Social Work professor leads students through Kwanzaa observances

Thursday, Dec 01, 2022

By Valerie Fields Hill
School of Social Work

Kwanzaa picture

 

Nearly 60 undergraduate students, many of them members of the UTA chapter of the NAACP and of Greek-letter fraternities and sororities, packed into a lecture Wednesday on campus to understand more about the cultural holiday Kwanzaa.

 

“I knew nothing about it,” said Devien Davis, a sophomore and member of UTA’s track and field team. “I thought it was a ‘Black Christmas’.”

 

“I’m a very religious person. Christmas has a way deeper meaning,” said Davis, 19, who recently became a member of Alpha Phi Alpha Fraternity. “I always thought ‘How could you celebrate both’?”

 

Wednesday’s Kwanzaa lecture and celebration were part of an “Afternoon of Arts & Letters.”  The event was jointly hosted by UTA’s Center for African American Studies and the student chapter of the NAACP. It was held in the Guadalupe Room of the E.H. Hereford University Center on campus.

 

Dr.

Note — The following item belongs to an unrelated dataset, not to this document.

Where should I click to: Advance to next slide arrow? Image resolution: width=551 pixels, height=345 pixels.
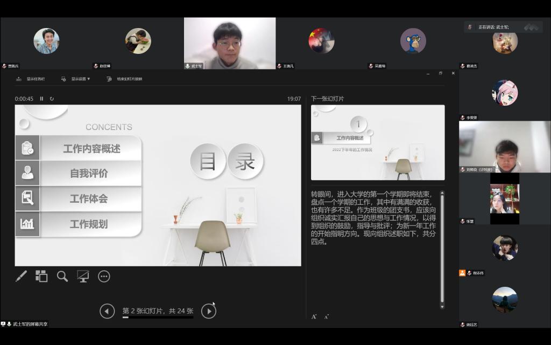(208, 311)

Pamela “Safisha” Hill, an adjunct professor in the School of Social Work, led the lecture and interactive celebration. Dr. Hill teaches Diverse Populations, a popular Social Work course among students pursuing a minor in African American studies.

 

Kwanzaa often is mistakenly believed to be a spiritual or religious celebration. In fact, it is a cultural observance of common values shared by people of African descents in the United States and abroad.

 

Kwanzaa is celebrated for seven days, beginning each year the day after Christmas, Dec. 26, and continuing through Jan. 1. On each day, a principle – unity, self-determination, collective work, cooperative economics, purpose, creativity and faith – is observed by focusing on what families can do to bring about or hold true to that value.

 

In 1966, Dr. Maulana Karenga, an American activist and longtime chair of the Africana Studies Department at California State University Long Beach, created Kwanzaa following the sudden loss of lives and devastation of property during the Watts Riots.

 

The six days of uprisings in Watts, a neighborhood in South Central Los Angeles, the year before, in August of 1965, saw bloody clashes between police and African Americans protesters. Blocks of businesses and buildings were torched as many Black Americans objected to the poverty, hopelessness, unemployment and lack of basic services in inner city Los Angeles neighborhoods.

 

Dr. Karenga intended the observance to encourage Black Americans to embrace pride in their own communities and to celebrate their own unique traditions. He intended much of the symbolism of Kwanzaa to reconnect African Americans culturally to their roots in West Africa.

 

“In 1966, we were deep in the Civil Rights movement,” Dr. Hill said during Wednesday’s presentation. “What Dr. Karenga did is he decided to create an African American cultural celebration.”

 

Dr. Karenga is a personal friend of hers – and her mission, or purpose, is to teach Kwanzaa traditions to students, some of whom she said have misconceptions about African culture and others who shun the traditions altogether.

 

During Wednesday’s event, Dr. Hill asked the group gathered how many had ever celebrated Kwanzaa in their homes. Few raised their hands. “After this, you will be encouraged to do so,” she said.

 

The event included explanations of the seven days – and corresponding red, black and green candles – of Kwanza; an explaining of the symbols of a cobb of corn, a place mat, fruit and nuts, the candleholder and gifts.

 

Dr. Hill led the group through an understanding of the Swahili chants used during each night of Kwanzaa observances. She offered practical way to celebrate the observance.

 

Mykayla Carson, a sophomore who is a public health and pre-med major, said she had little understanding of Kwanzaa before Wednesday’s lecture and observance.

 

She plans to share her newfound knowledge with family members and will ask them to celebrate Kwanzaa this year with her.

 

“This is my first experience with it. I enjoyed it,” she said. “It’s definitely going to get me engaged with the culture.”

 

Also on Wednesday, Dr. Jason Shelton, CAAS’s director, presented three graduating seniors, Danielle Johnson, Ariana Jones and Channing Kirven, with certificates and stoles to be worn during UTA’s upcoming commencements. The three students are graduating with minors in African American Studies.